NBCC Minority Fellows commit to working with minority populations, and Dancel intends to continue looking for new ways to democratize therapy, beyond the often cost-prohibitive, one-to-one model of talk therapy. Following second-year practicum at PSU’s Community Counseling Clinic, in the fall, they will begin an internship with the Portland Therapy Project.

About Kennedy Hanson

Kennedy Hanson works with the LGBTQIA and BIPOC communities as a graduate assistant in PSU’s Office of Global Diversity and Inclusion, and as chair of the BIPOC Student Council for the College of Education. Additionally, they co-founded the abolitionist, healing justice, arts collective, the Healing Underground (@thehealingunderground). 

“When the 2020 uprising happened, I noticed a need for healing. Currently, my main thing is working with the Queer and Trans Black and Indigenous’ communities, and I would do that regardless,” says Hanson. “I came to PSU because there is a wider community, and it is affordable. My interests are in counseling couples, non-traditional families/relationships, and intergenerational healing. I do grassroots community organizing in healing justice.” 

One of the main features of the NBCC Foundation fellowship, is the ability to connect with other counselors around the country, and Hanson, who loves the outdoors, intends to build a larger direction.
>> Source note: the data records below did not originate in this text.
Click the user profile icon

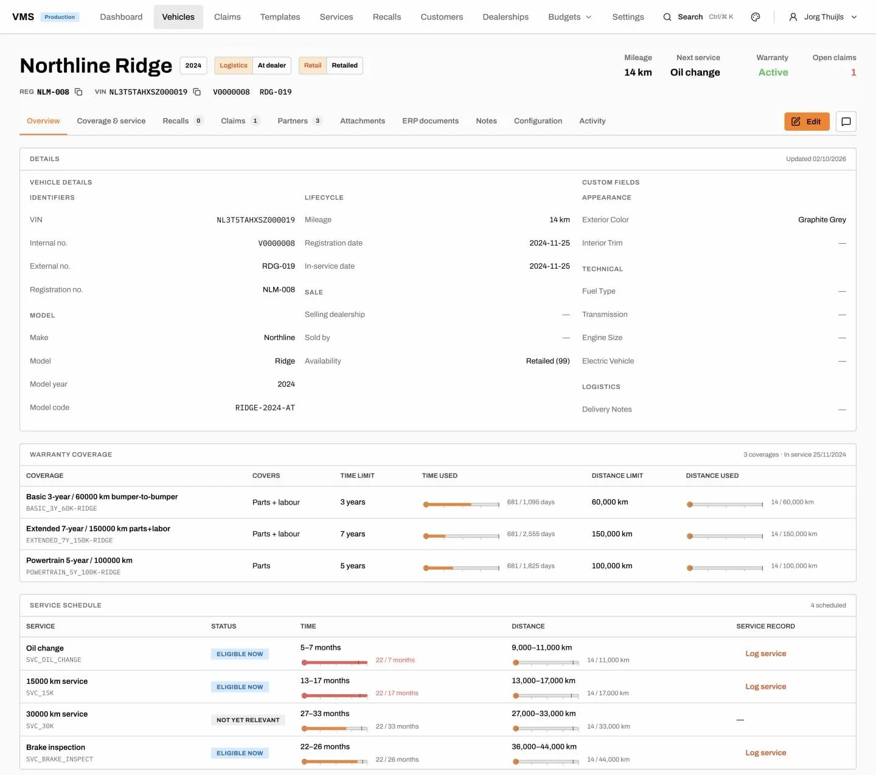pos(793,17)
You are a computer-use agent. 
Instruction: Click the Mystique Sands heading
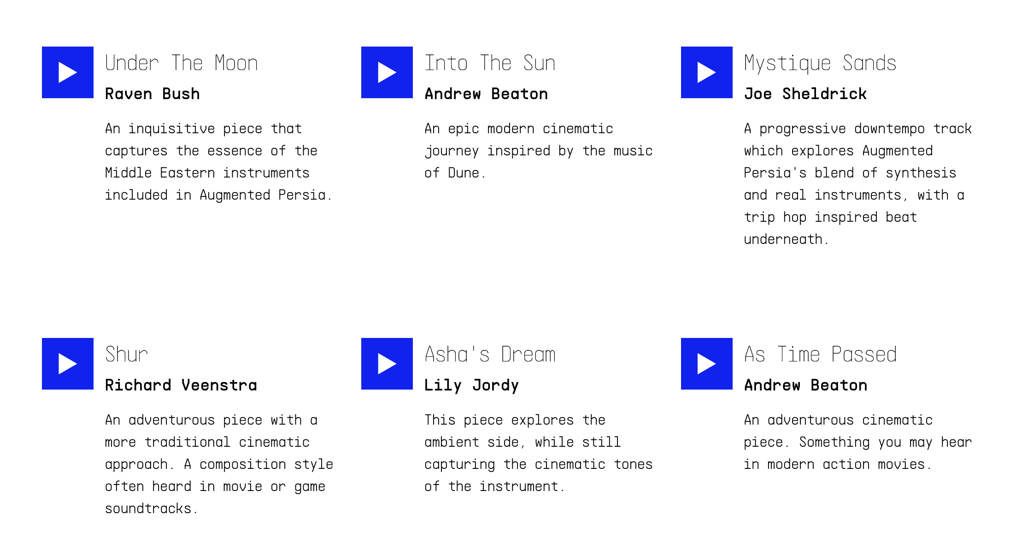click(820, 63)
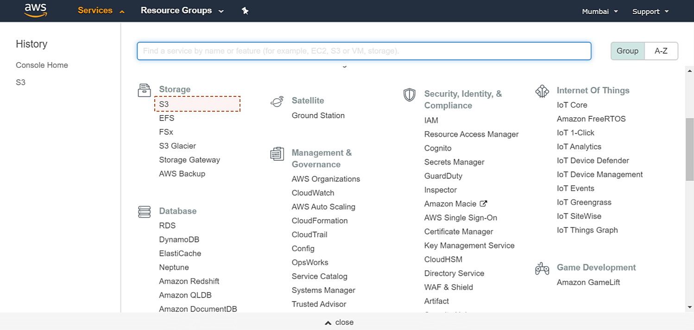Click inside the service search field
This screenshot has width=694, height=330.
tap(364, 51)
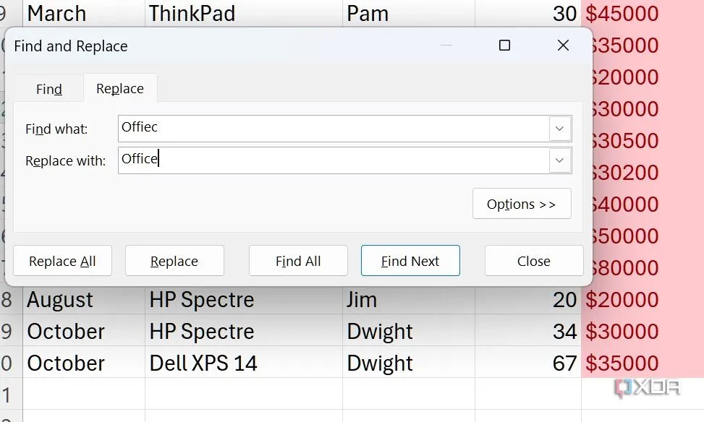The width and height of the screenshot is (704, 422).
Task: Select the cell with value 67
Action: click(x=527, y=363)
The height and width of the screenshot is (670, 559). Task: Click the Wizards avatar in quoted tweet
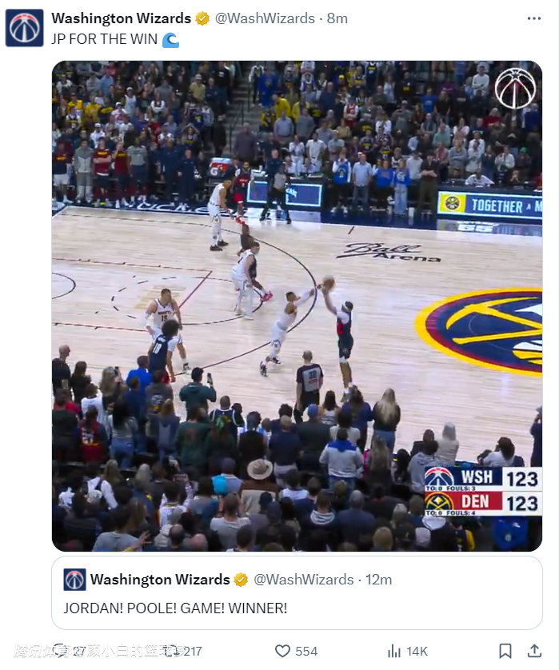pos(75,580)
Their long-term goal is dual licensure to counsel in Portland and Atlanta, an environmental hub city with a larger Black community than Portland. 

“Through my work on campus, I’ve seen many sides of PSU and I’ve learned about how large institutions work, and how they treat their students of color – young adults struggling. I see where PSU is doing good and bad, and I’ve met a lot of great people,” says Hanson. 

One of the things PSU gets right, Hanson notes, is providing financial support and opportunities, such as the tuition-free program at PSU for eligible undergraduate students. However, PSU could improve in doing the work that makes BIPOC students feel safe on campus, instead of focusing on the image of diversity.

At the end of May, Dancel and Hanson will join the other NBCC Foundation Fellows at a national symposium in Atlanta, called “Bridging the Gap: Eliminating Mental Health Disparities.” The 2023 theme is “From Awareness to Action,” building actionable steps that address inequities in mental health care.